_Entries shown_
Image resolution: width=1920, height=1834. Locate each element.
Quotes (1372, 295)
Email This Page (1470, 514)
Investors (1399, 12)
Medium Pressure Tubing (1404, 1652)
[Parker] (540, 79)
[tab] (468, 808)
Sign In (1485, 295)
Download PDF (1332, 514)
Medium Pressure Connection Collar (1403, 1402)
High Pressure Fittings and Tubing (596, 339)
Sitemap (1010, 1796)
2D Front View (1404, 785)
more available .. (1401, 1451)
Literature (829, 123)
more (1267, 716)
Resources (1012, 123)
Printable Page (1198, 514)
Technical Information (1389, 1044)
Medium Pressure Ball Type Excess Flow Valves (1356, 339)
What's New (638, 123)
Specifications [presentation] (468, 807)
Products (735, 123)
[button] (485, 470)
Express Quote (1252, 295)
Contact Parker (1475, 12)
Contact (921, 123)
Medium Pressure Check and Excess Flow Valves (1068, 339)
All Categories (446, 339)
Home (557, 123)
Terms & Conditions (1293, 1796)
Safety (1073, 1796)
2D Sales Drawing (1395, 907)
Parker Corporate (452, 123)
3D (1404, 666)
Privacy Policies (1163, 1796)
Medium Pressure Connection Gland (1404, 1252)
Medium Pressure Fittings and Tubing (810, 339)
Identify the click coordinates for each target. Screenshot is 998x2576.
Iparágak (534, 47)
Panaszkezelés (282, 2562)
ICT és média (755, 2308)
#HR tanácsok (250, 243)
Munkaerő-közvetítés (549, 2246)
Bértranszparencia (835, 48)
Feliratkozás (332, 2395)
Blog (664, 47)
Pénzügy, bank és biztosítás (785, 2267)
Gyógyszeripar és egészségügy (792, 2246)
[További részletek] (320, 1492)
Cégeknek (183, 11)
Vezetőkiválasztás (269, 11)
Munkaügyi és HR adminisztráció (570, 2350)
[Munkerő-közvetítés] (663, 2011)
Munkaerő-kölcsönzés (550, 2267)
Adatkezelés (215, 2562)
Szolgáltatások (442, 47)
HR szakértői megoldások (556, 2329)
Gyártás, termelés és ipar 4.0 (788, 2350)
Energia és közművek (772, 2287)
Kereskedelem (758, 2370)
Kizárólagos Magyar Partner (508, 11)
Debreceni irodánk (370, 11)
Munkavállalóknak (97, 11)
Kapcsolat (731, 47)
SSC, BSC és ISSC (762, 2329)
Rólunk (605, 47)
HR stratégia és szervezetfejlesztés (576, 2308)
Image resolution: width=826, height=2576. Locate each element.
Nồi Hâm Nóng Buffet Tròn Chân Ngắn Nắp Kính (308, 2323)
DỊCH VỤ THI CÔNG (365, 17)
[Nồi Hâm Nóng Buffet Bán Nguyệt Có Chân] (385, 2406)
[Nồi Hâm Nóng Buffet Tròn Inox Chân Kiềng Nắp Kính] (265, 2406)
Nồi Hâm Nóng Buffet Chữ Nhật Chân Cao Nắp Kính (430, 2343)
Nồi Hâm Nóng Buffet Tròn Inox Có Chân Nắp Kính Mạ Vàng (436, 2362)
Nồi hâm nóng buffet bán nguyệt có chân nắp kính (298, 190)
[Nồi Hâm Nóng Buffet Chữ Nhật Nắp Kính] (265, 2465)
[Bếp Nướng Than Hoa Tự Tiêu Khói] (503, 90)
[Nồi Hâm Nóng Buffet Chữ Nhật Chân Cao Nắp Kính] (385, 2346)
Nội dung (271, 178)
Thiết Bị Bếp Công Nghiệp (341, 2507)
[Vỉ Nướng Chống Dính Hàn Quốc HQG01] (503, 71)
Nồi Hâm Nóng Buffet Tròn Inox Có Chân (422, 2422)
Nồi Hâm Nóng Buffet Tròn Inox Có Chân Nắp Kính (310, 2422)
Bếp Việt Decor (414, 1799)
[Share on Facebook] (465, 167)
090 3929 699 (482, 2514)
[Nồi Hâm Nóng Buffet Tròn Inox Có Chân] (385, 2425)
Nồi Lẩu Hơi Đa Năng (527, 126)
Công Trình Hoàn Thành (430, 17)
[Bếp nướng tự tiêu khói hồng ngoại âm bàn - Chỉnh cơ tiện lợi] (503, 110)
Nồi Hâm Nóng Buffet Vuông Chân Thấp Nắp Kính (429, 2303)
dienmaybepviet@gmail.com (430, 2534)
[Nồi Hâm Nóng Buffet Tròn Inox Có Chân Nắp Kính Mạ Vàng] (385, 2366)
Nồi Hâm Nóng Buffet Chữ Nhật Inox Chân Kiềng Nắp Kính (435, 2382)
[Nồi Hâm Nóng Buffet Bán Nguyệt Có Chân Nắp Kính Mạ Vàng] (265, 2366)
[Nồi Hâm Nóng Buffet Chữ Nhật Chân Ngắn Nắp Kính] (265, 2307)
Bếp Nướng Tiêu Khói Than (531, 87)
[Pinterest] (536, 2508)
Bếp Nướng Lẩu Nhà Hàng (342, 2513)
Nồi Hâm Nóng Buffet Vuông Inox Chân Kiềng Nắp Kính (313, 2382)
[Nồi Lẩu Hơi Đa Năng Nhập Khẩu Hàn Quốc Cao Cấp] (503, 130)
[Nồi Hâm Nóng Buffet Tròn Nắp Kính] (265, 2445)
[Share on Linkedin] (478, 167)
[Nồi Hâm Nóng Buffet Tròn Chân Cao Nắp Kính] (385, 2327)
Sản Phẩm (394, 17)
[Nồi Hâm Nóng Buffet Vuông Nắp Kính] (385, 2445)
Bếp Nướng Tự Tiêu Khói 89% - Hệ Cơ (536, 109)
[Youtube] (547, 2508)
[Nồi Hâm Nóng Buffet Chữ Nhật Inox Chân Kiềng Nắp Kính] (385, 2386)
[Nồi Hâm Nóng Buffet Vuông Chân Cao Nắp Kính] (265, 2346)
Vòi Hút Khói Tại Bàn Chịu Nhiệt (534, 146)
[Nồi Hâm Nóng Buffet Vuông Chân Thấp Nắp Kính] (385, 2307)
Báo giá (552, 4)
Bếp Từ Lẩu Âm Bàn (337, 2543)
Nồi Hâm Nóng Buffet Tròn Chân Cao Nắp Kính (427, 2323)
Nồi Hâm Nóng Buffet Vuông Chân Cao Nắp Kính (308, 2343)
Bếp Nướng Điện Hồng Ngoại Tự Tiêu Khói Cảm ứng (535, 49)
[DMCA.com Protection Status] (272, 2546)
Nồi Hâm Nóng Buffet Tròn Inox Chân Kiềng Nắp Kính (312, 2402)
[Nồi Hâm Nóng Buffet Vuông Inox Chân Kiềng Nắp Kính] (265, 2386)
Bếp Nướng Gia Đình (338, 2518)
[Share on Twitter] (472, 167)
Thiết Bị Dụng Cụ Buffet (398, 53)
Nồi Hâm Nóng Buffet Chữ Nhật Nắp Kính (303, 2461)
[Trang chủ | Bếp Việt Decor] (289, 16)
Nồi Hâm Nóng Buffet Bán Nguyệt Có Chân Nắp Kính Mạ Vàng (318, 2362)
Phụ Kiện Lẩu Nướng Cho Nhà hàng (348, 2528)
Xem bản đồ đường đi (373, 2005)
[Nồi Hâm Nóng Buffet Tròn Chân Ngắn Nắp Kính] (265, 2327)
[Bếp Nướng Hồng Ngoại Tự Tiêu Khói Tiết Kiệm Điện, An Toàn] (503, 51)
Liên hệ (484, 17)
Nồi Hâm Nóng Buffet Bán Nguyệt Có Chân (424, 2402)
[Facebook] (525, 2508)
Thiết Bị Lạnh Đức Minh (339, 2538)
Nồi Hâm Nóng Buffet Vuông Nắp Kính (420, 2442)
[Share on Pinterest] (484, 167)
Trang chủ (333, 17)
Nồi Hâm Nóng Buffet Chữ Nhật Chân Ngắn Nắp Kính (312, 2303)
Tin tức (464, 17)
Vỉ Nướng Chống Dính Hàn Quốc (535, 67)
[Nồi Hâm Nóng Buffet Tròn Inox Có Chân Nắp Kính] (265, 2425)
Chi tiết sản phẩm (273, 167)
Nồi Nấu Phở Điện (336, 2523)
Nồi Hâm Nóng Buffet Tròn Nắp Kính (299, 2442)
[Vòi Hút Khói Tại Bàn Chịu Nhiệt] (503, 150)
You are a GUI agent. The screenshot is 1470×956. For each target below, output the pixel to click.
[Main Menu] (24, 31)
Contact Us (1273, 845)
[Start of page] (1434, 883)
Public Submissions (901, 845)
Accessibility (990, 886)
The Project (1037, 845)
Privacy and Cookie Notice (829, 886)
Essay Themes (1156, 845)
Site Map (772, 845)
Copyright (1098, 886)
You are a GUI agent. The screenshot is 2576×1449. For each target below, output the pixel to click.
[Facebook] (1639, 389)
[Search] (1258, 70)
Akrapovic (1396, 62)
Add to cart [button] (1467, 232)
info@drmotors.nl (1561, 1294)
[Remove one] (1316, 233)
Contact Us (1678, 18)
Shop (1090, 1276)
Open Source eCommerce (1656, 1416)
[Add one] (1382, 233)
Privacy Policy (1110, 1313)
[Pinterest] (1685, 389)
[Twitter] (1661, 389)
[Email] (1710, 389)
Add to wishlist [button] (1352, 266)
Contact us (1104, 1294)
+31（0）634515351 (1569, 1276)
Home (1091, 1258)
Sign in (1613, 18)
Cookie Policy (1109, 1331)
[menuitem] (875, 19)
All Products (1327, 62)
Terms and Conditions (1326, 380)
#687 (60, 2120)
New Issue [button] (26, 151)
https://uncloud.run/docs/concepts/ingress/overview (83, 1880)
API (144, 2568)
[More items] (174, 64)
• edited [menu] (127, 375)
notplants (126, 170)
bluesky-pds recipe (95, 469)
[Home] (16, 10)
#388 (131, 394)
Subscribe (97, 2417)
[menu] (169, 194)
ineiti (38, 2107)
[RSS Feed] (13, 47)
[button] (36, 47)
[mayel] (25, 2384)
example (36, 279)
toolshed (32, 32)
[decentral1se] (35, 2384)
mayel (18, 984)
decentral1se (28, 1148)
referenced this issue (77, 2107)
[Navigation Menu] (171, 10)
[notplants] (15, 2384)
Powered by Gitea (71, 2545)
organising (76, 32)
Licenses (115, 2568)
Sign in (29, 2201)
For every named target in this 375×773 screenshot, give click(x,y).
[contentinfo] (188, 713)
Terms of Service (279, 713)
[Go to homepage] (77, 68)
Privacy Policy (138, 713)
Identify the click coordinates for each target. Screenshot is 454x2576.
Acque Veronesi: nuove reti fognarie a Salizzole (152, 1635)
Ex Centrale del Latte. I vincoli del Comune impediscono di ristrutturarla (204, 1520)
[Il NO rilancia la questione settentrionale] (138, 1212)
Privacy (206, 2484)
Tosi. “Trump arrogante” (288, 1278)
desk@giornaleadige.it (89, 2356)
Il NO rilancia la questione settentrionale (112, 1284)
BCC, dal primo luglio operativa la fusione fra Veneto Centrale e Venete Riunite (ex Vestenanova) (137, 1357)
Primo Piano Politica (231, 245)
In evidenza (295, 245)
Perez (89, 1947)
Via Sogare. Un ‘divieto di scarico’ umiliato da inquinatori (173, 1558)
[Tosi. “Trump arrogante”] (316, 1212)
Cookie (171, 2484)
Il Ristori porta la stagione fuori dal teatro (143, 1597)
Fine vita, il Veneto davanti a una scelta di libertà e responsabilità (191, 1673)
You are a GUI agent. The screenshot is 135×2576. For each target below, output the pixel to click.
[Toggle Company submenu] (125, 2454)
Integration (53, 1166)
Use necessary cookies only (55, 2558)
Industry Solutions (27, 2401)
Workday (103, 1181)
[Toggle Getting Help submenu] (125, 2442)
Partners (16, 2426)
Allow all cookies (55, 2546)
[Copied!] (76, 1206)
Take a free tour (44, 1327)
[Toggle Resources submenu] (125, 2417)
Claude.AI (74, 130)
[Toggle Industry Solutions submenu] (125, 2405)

_Task_
Could you return exactly the lines above from the line with "Iparágak (534, 47)" to the line with "SSC, BSC és ISSC (762, 2329)", both included, and nothing else?

_Exercise answer_
Iparágak (534, 47)
Panaszkezelés (282, 2562)
ICT és média (755, 2308)
#HR tanácsok (250, 243)
Munkaerő-közvetítés (549, 2246)
Bértranszparencia (835, 48)
Feliratkozás (332, 2395)
Blog (664, 47)
Pénzügy, bank és biztosítás (785, 2267)
Gyógyszeripar és egészségügy (792, 2246)
[További részletek] (320, 1492)
Cégeknek (183, 11)
Vezetőkiválasztás (269, 11)
Munkaügyi és HR adminisztráció (570, 2350)
[Munkerő-közvetítés] (663, 2011)
Munkaerő-kölcsönzés (550, 2267)
Adatkezelés (215, 2562)
Szolgáltatások (442, 47)
HR szakértői megoldások (556, 2329)
Gyártás, termelés és ipar 4.0 (788, 2350)
Energia és közművek (772, 2287)
Kereskedelem (758, 2370)
Kizárólagos Magyar Partner (508, 11)
Debreceni irodánk (370, 11)
Munkavállalóknak (97, 11)
Kapcsolat (731, 47)
SSC, BSC és ISSC (762, 2329)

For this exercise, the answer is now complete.